LONDON, 25 Oct. - (ANA) - Veteran filmmaker Annemarie Jacir's latest offering, Palestine 36, is a cinematic tour de force — an epic historical drama that serves as a timely antidote to Hollywood's Exodus.
 
With this third feature film, the acclaimed Palestinian writer-director behind When I Saw You and Wajib delivers Palestine's official entry for Best International Feature at the Academy Awards, reaffirming her status as one of the region's most vital cinematic voices.
 
Set during the 1936 Palestinian uprising against British colonial rule, the film was shot during the post-October 7 violence and the Iran-Israel conflict.
 
The film seems incredibly timely, both in light of Israel's two-year genocide and the bizarre neo-colonial Trump-penned plan to have Tony Blair as the de facto "king" or viceroy of Gaza.
 
"Yes, we are still in a colonial moment," Annemarie tells The New Arab. "We have never been out of the colonial moment, unfortunately. People always use this term 'postcolonialism', and it mystifies me. I wish there were postcolonialism, but no, we’re still in that moment."
 
 
The powerful historical drama follows the very personal stories of Palestinians swept up in the general strike and resistance against British colonialism, and the film — shot on location in Palestine and Jordan — includes rare archival footage.

Data shown:
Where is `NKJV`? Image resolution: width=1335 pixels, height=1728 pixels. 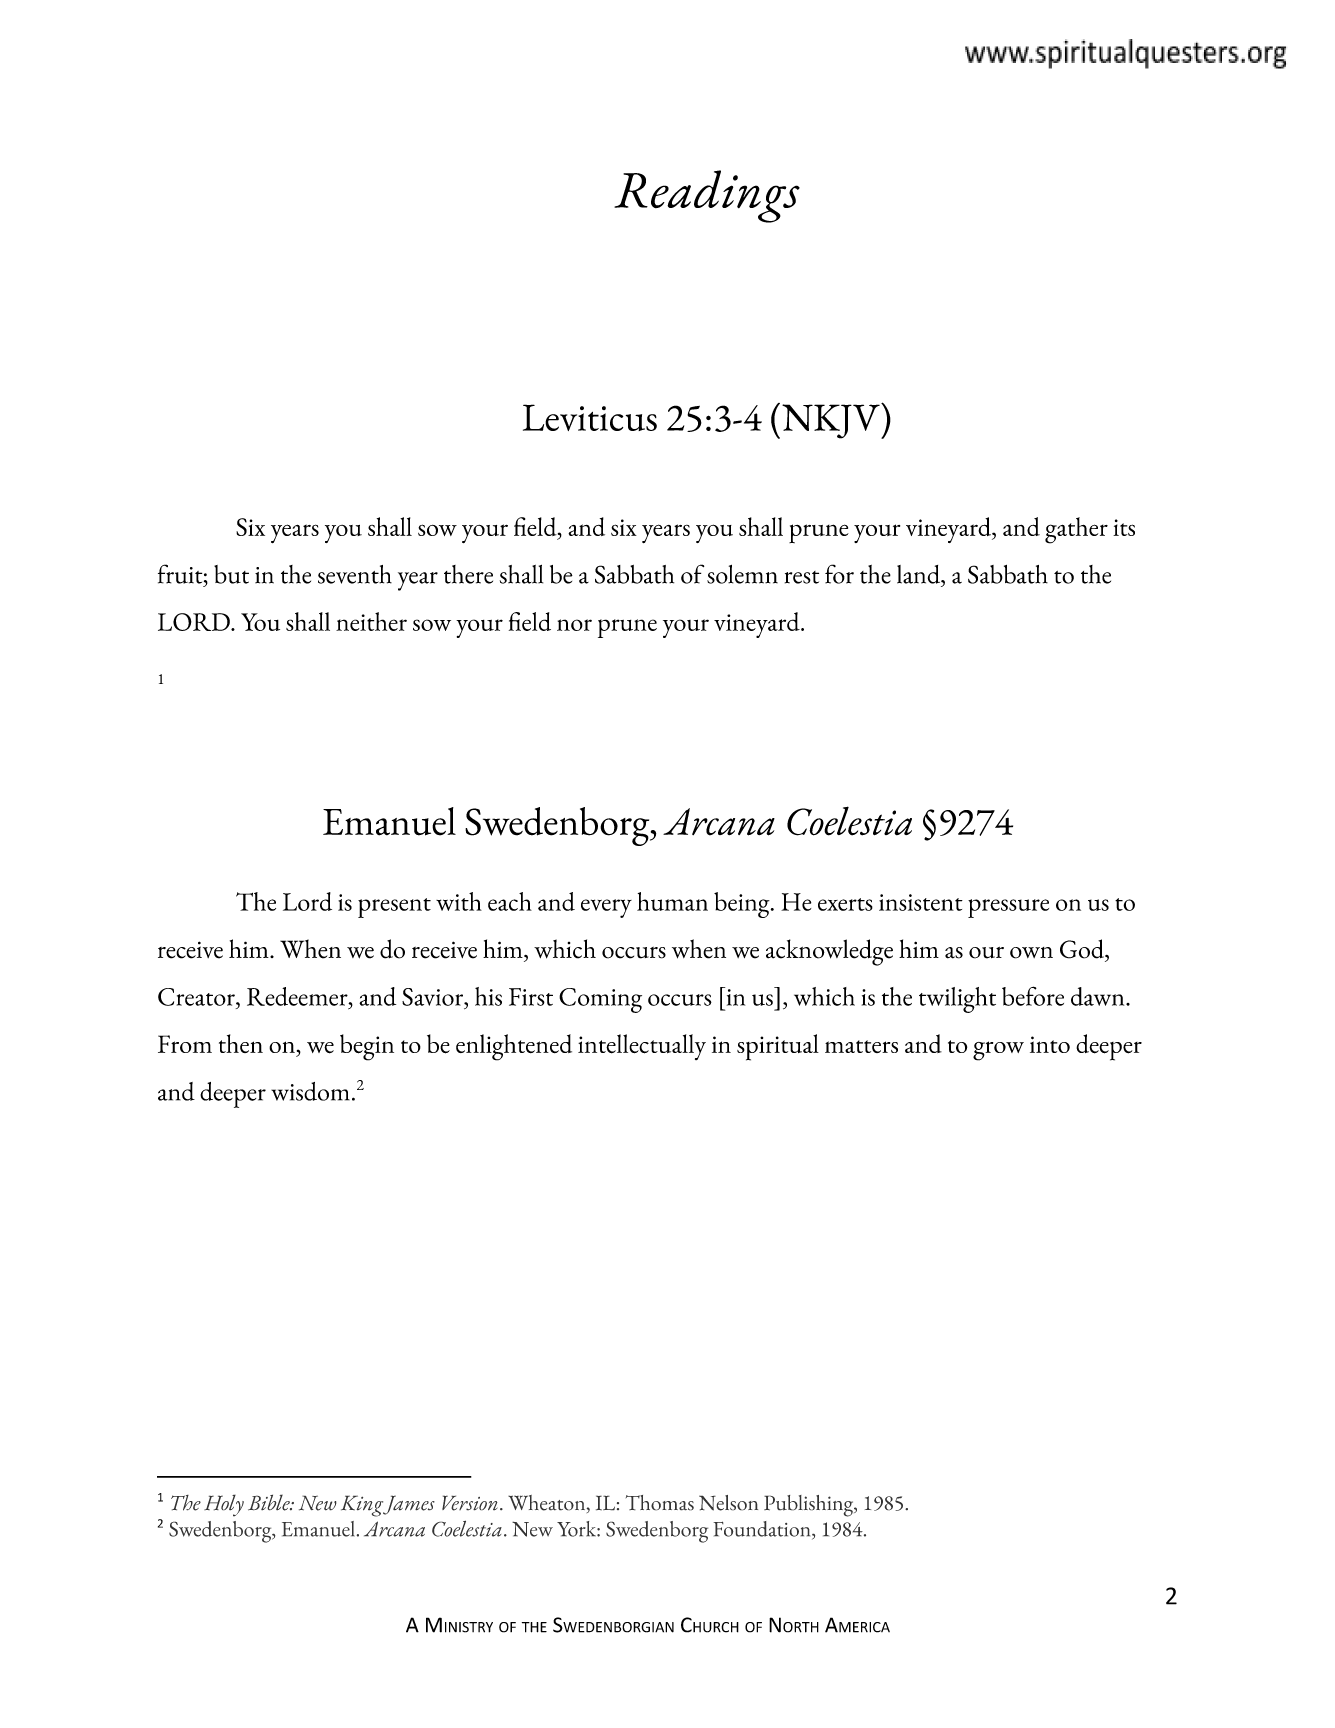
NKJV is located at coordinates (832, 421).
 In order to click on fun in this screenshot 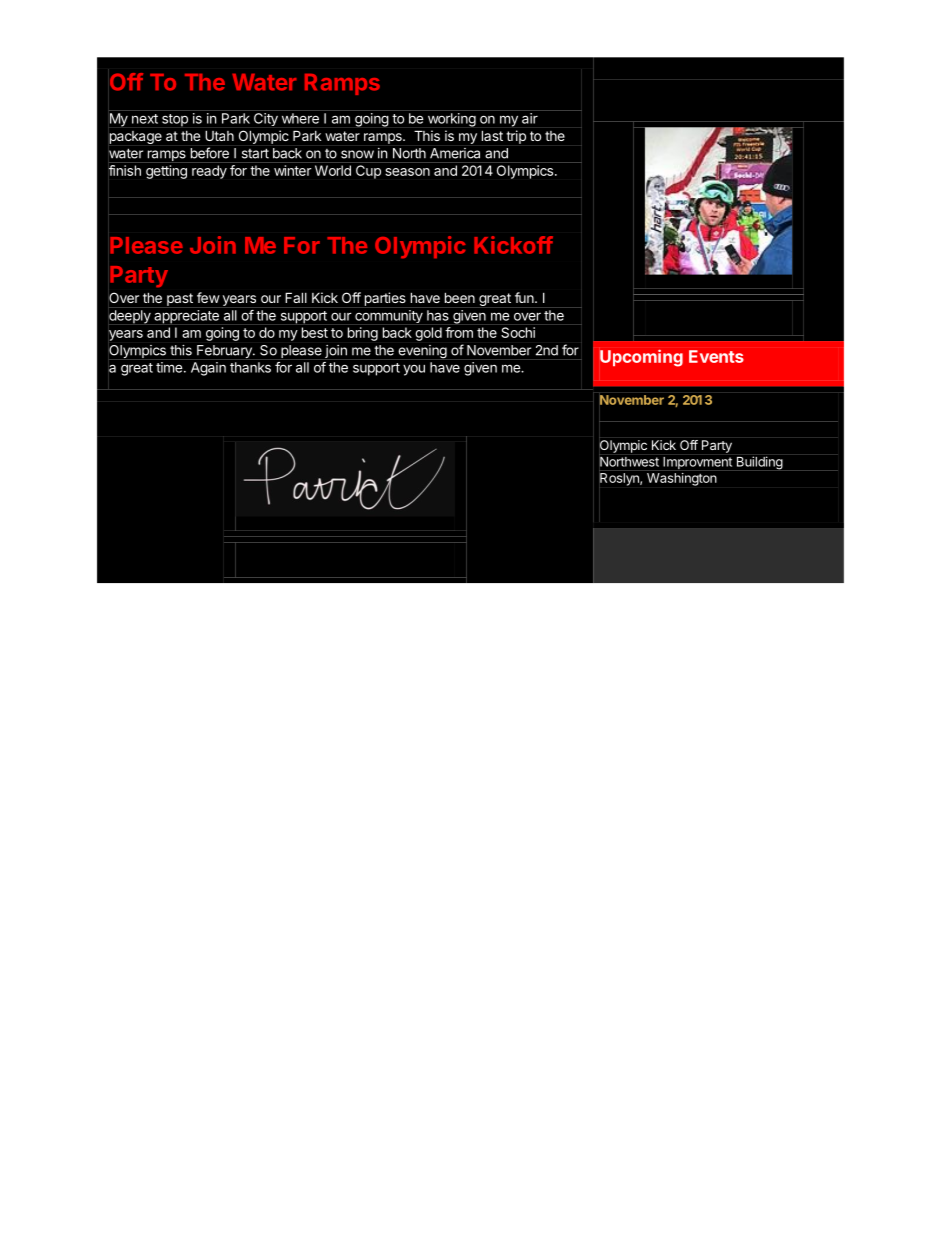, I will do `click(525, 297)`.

Exercises to complete:
(a) Reproduce the portion of the article on Palestine 36 starting with "The powerful historical" and going on through "rare archival footage.".
(b) Condense the paragraph of the article on Palestine 36 that begins "The powerful historical drama follows" into one shorter sentence that keeps its main facts.

Outputs for the tasks:
(a)
The powerful historical drama follows the very personal stories of Palestinians swept up in the general strike and resistance against British colonialism, and the film — shot on location in Palestine and Jordan — includes rare archival footage.

(b) The drama traces personal stories of Palestinians caught up in the general strike and resistance against British colonial rule, and it was filmed on location in Palestine and Jordan with rare archival footage included.